#### DATA EXCERPTS
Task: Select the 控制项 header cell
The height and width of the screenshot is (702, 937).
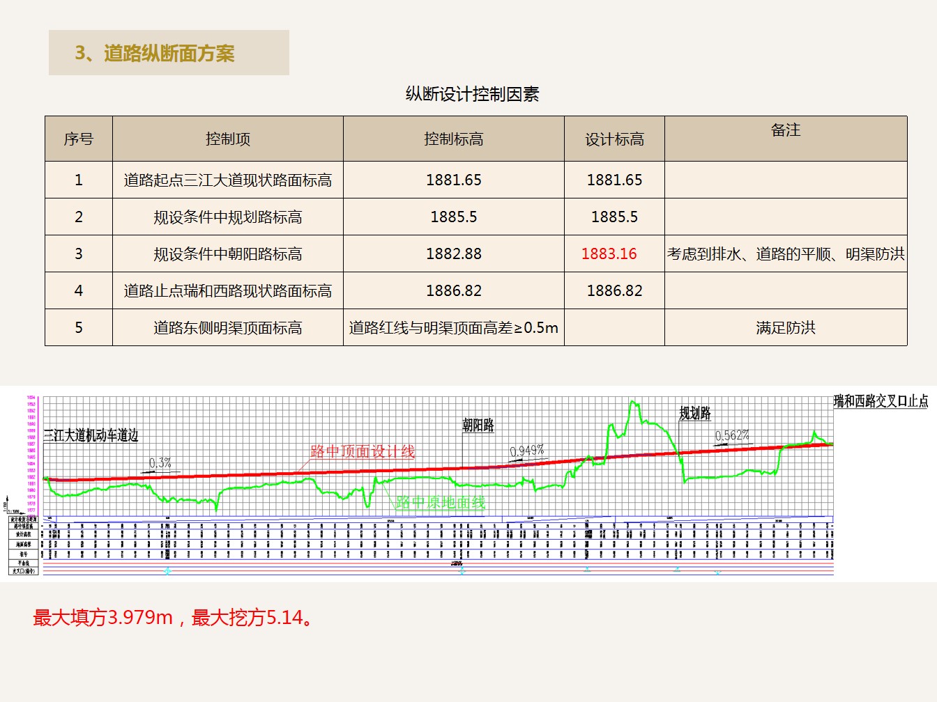Action: coord(227,139)
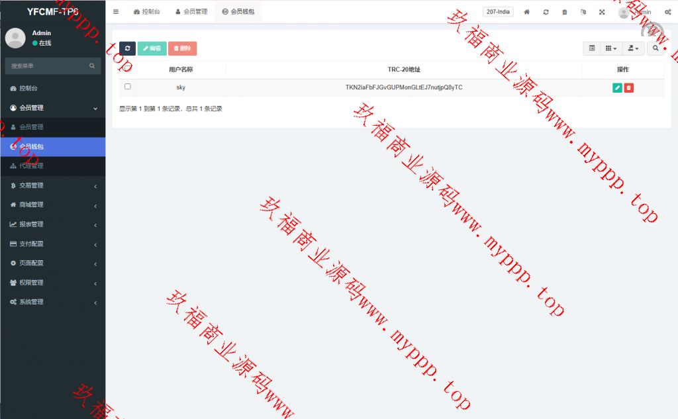Toggle select-all checkbox in table header
678x419 pixels.
(x=128, y=68)

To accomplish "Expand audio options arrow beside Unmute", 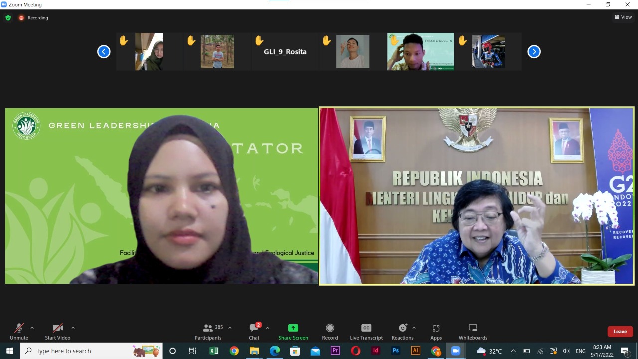I will pyautogui.click(x=32, y=328).
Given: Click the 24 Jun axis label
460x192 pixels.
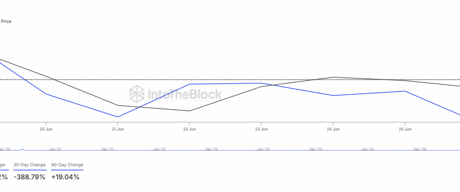Looking at the screenshot, I should (333, 129).
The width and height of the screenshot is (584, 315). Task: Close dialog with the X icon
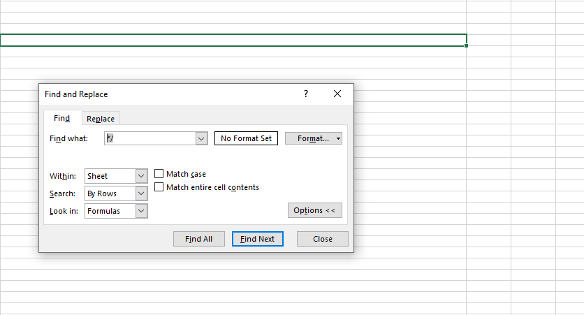coord(337,94)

#### ABOUT THIS TASK
Exactly the lines from the line with "The width and" through the last line of the listing, both included, should be extracted, and the pictures left behind.

#### EXERCISE OUTPUT
The width and height of the screenshot is (584, 315). Task: Close dialog with the X icon
coord(337,94)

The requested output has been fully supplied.